3 responses to "Access, Quality, & Cost — What’s Health IT’s Role?"
  • February 15, 2013
    walter keyes

    I wish I could see an analysis of your quoted statistics of ameanable mortality in the US vs.France as well as the comparison of the rate of lower extremity amputation related to diabetes between the US and Britain.For example,it could be that the trend in Britain would be to go directly to ak or bk amps vs.a trend in the US to preserve as much function as possible for as long as possible.

  • February 20, 2013
    Uchechi Iweala

    I think that this won’t solve the problem. you can’t just program more convenience and hope that holds down costs. The answer is finding a business solution to serve the poorest of the community. That’s probably going to be involving government to some extent….like Private Public Partnerships that are for profit instead of just not for profit. But its also going to take research, and not clinical trials, research on how to deliver health at the the cost that is in the most effective manner.
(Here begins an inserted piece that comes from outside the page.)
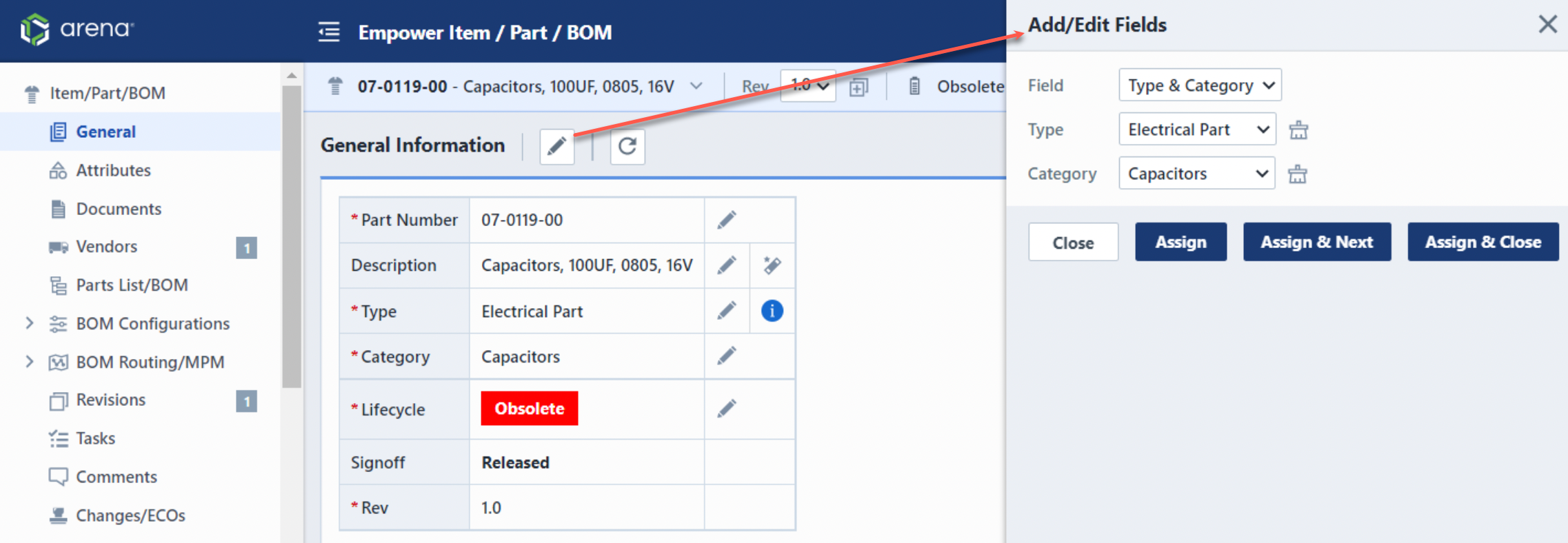Screen dimensions: 1568x543
Task: Click the clear icon next to Category dropdown
Action: coord(1297,174)
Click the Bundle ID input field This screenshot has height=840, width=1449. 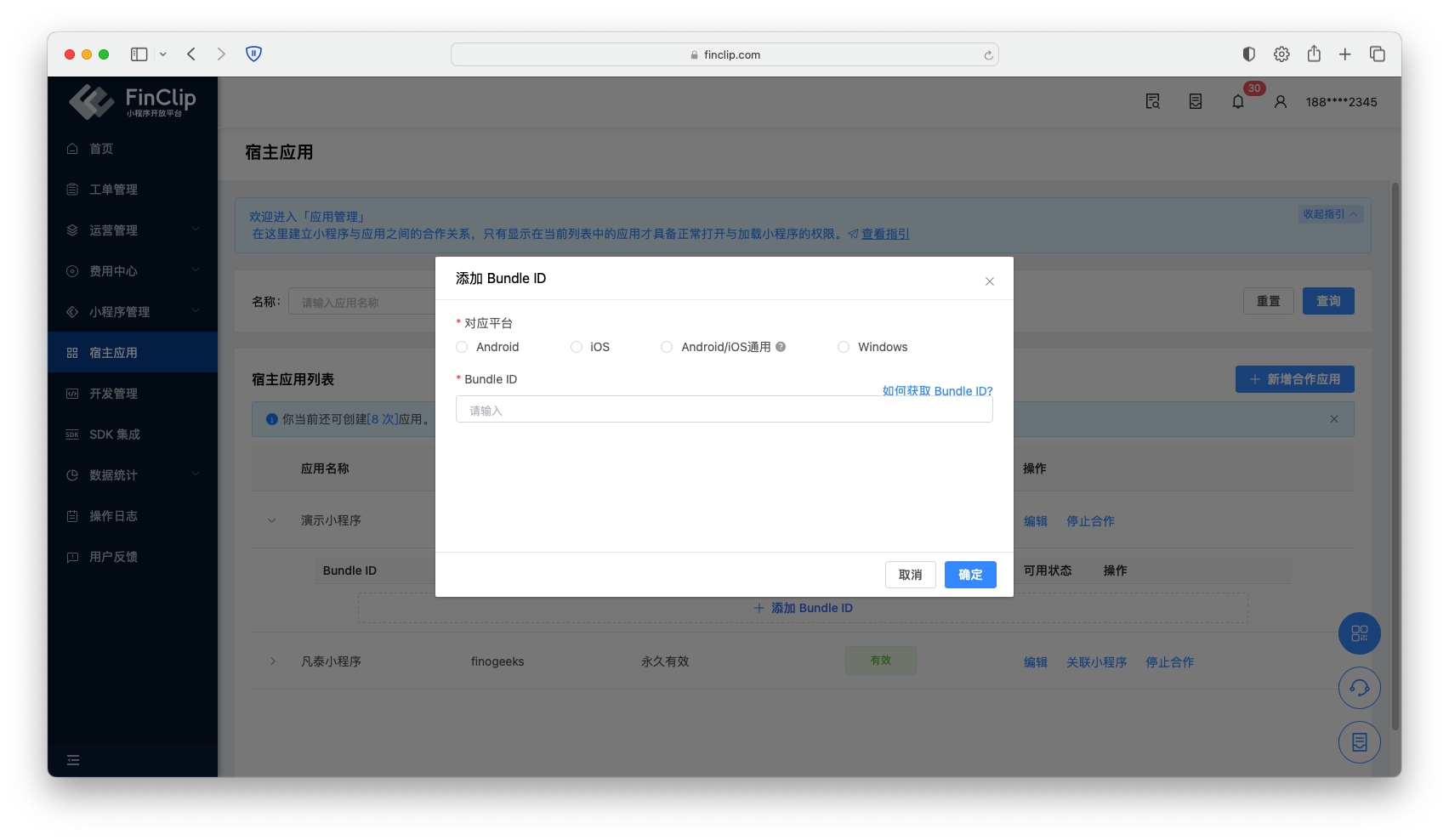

The rest of the world outside the US isn’t operating on the same level of income, so finding out the minimal that you have to treat a patient to save their life will result in lives saved across the globe. So in that sense if the convenience given to doctors via your system enables them to deliver the cheapest care possible to save lives (maybe by the data it collects and stores for later analytical research), then it will provide benefits on the fringe instead of figuring out the core to the matter.

  • February 28, 2013
    Mary Crowther

    It is difficult to compare the US with any country in the OECD, many of which are very homogeneous (e.g. Japan, Poland, Turkey, Korea….), or in the case of West European countries, have restrictive policies to limit immigration. As a doctor who has worked in the British NHS and now in the US, there is no comparison between the populations. Contained within the US statistics are people who arrive here from impoverished and disparate backgrounds, with their burden of ill health which the medical system here has to absorb, however imperfectly. Unless you are able to remove those people from the statistics, any comparison is meaningless.